Now, I appreciate that the designer uses a margin of error (implicitly), and separated these three sites as representing "equality", even though only one of them has the exact 50/50 split.
Wait, for Orkut (second row), it's 51 percent female, and for Foursquare, it's 52 percent male. The gender is coded in the figurines. You can check that with your magnifying glass.
It gets better.
The list of websites is ordered by increasing polarity but only within the three sections. Logically, the three "equality" sites should sit between the "matriarchy" and the "patriarchy". Pinterest and Reddit, the two most polarized sites, should stand on the edges.

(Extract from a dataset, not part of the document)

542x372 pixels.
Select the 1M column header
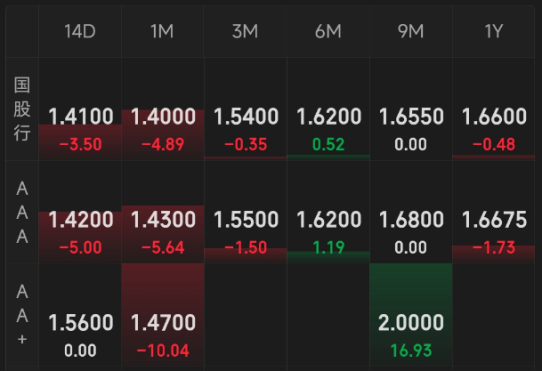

On the diagram shown right, I simulated a reader who wants to scan through the list of websites from the most female-oriented (Pinterest) to the most male-oriented (Reddit). It's quite the obstacle course.
Let's get to Joe D.'s issue with the chart. How many people does each figurine represent? It's quite a mouthful. Each figurine represents one percent of the unique visitors at the specific website but only in excess of fifty-percent. In effect, the Facebook figurine represents a huge number of people compared to the figurine of a less popular website like tagged. The designer did not explain the inclusion criteria for websites.
If you didn't get that definition, just ignore the figurines and think of this chart as a bar chart in which the bars start at 50 percent (rather than zero as it should). A standard population pyramid appears to do a better job - just add bars to the left of the diagram and properly align the male and female sections.
As I said before, read the fine print.
Here's the fine print:
If I am not mistaken, the designer applied the gender proportions to the traffic totals to obtain the rightmost column, labeled "million more monthly female or male visitors". The trouble is one number pertains to U.S. visitors while the other pertains to worldwide traffic. By multiplying them, the designer makes an assumption: that gender ratio is equivalent inside and outside the U.S., for every website.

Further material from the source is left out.